Provided passage:
The second passion, which mixes with the first in a volatile cocktail, is economic resentment and despair.
Living standards of the masses rose dramatically in the West, especially after the Second World War, because labour was a scarce resource. Wages soared as productivity improved.
Wages ground to a halt and jobs started getting shipped to the manufacturing hubs of East Asia and the call centres of India. Some jobs were stolen from right under their noses by immigrants.
Economists say the free movement of goods and people across national borders increases the size of the pie. Worshippers of multiculturalism claim it broadens our horizon.
These two ideas, quite true in themselves, have merged to create a powerful consensus among the elite about the virtues of integration and globalisation. Trouble is, it can also affect how the pie is divided.
For the last 40 years in the industrialised world there has been a growing gap between the rich and poor, capitalists and labourers, white and blue collar workers. It has reached a breaking point.
Talk about the economic cost of Brexit has become technocratic, short sighted and alarmist.
Britain’s withdrawal from the common market is neither going to halt its trade with the EU nor dry up investment from across the channel. Its new immigration policies are very much up to its political leadership and London is quite capable of creating red tape or waste without Brussels’s help.
The real consequence of Brexit lies in its symbolic meaning and what it portends for the future of British politics.

Goal of the exercise:
Answer these questions using the Brexit passage.
1. Why did living standards of the masses rise in the West after the Second World War?
2. How long has the gap between rich and poor been growing in the industrialized world?
3. Where does the real consequence of Brexit lie?

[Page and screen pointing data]
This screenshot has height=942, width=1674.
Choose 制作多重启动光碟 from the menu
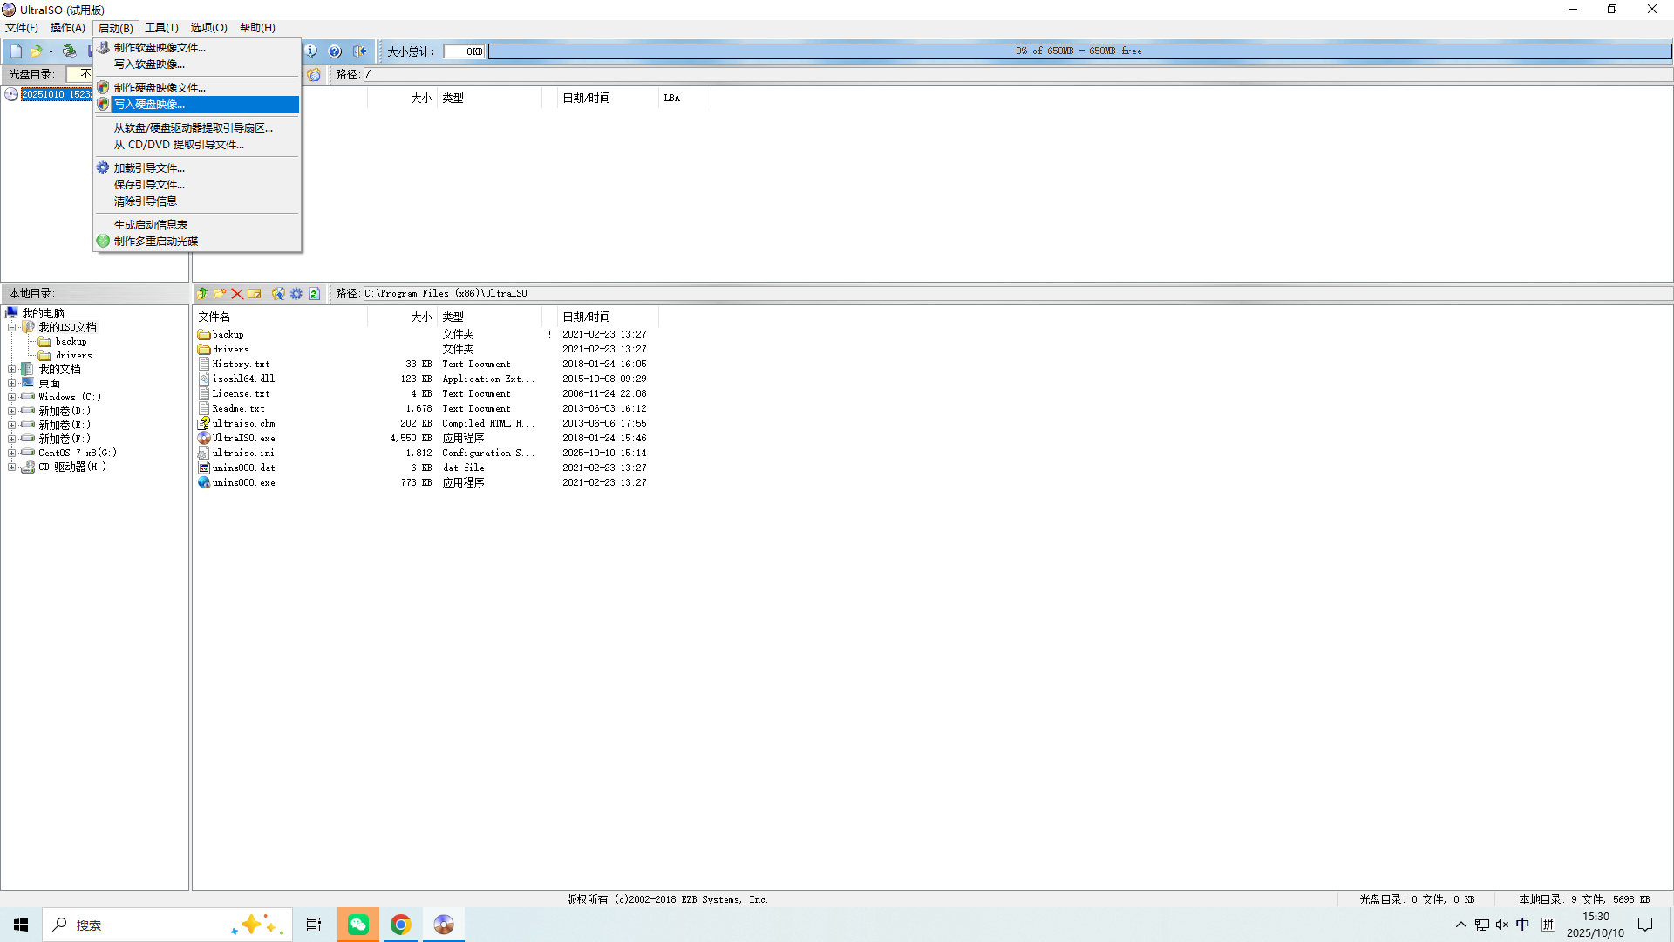pyautogui.click(x=155, y=242)
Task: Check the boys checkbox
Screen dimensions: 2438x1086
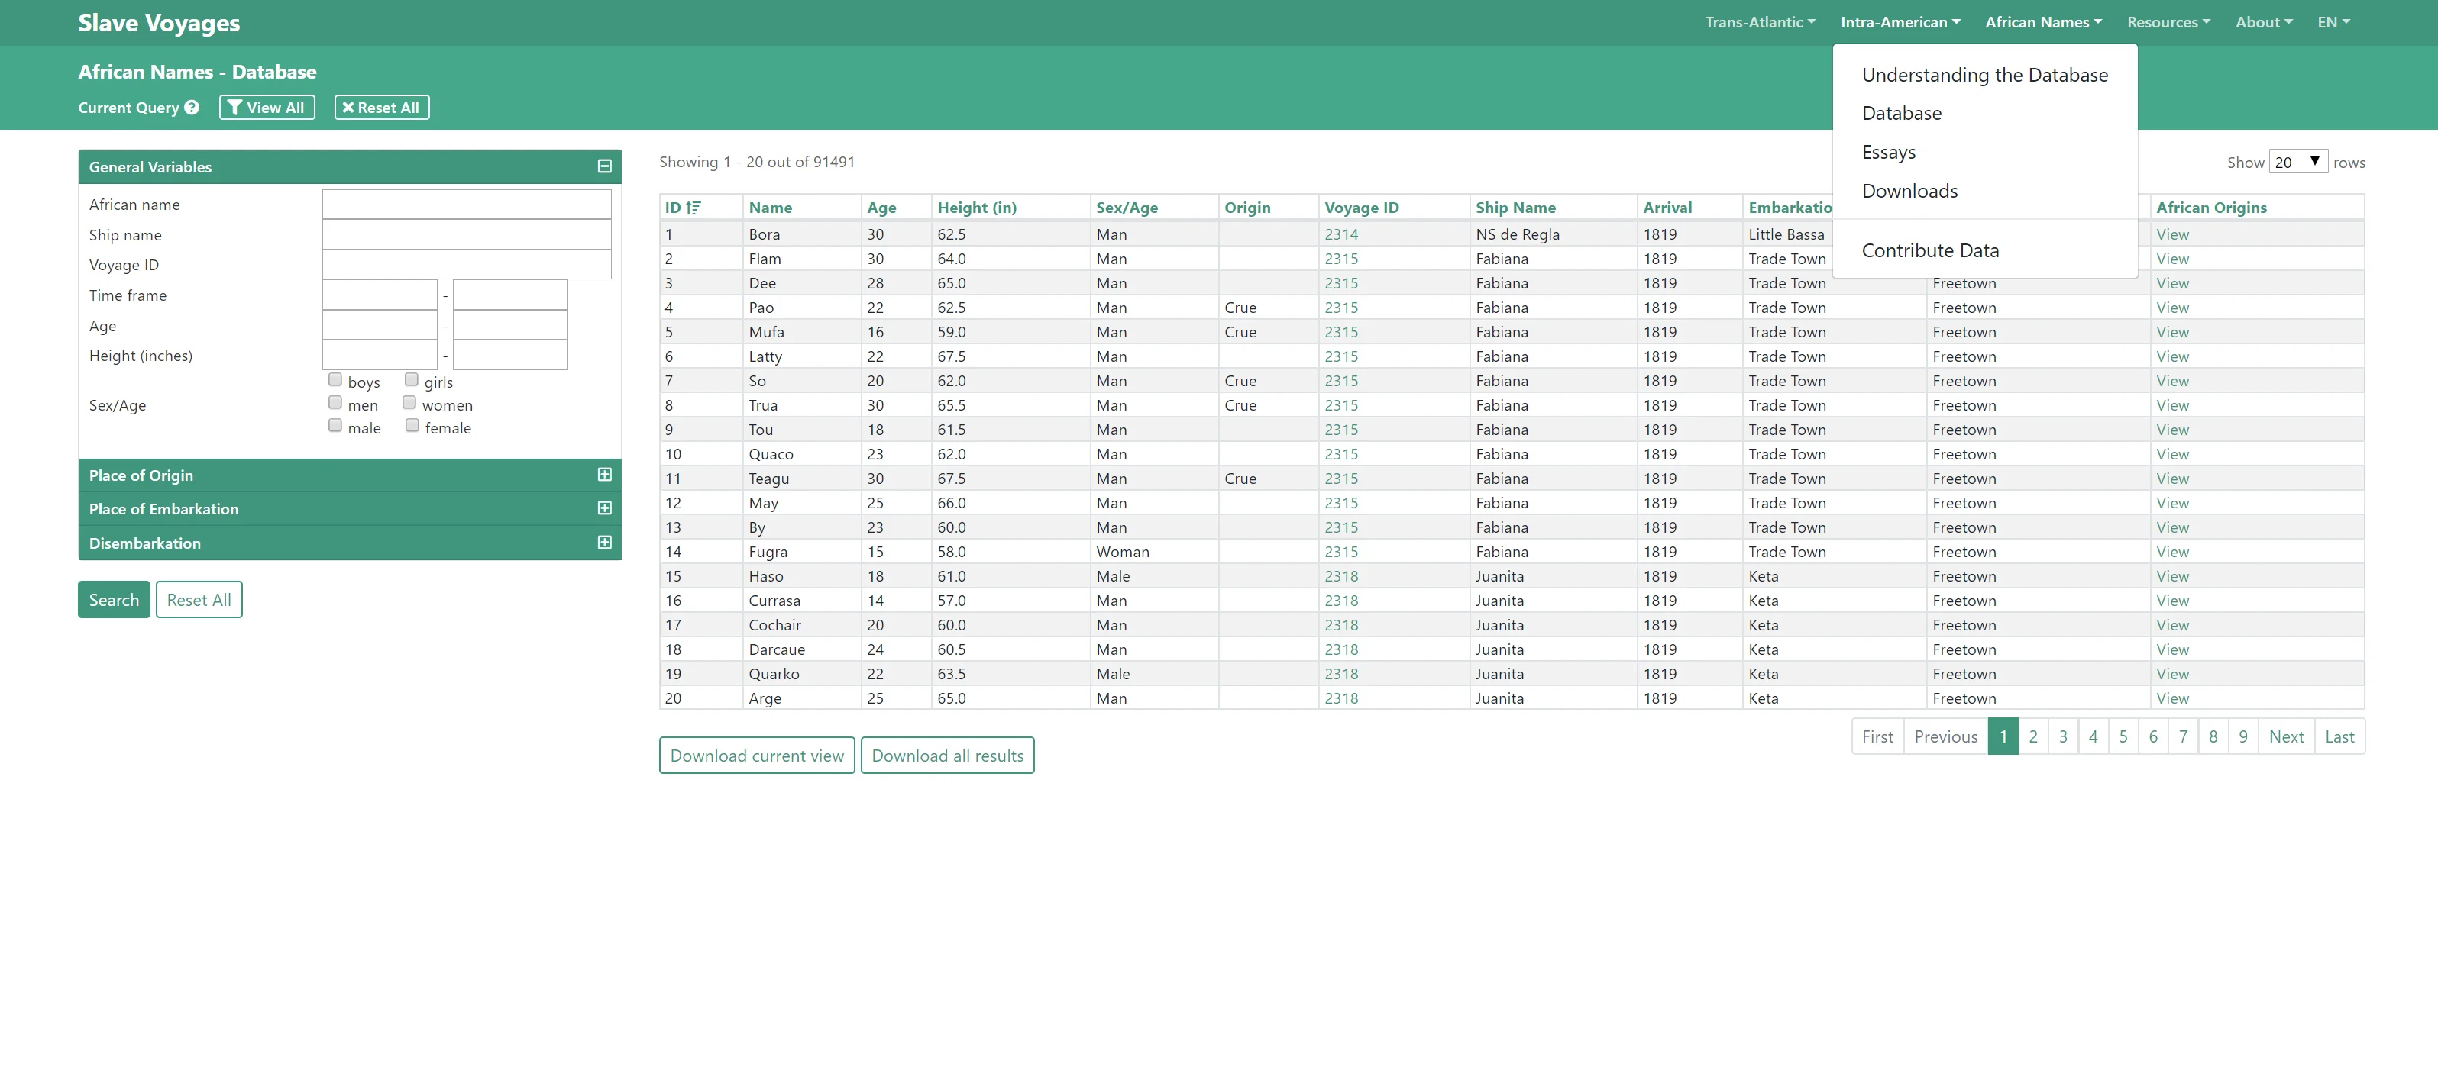Action: 335,380
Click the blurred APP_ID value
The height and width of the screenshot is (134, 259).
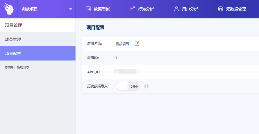(127, 72)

Full response:
1. Labor was a scarce resource.
2. For the last 40 years.
3. In its symbolic meaning and what it portends for the future of British politics.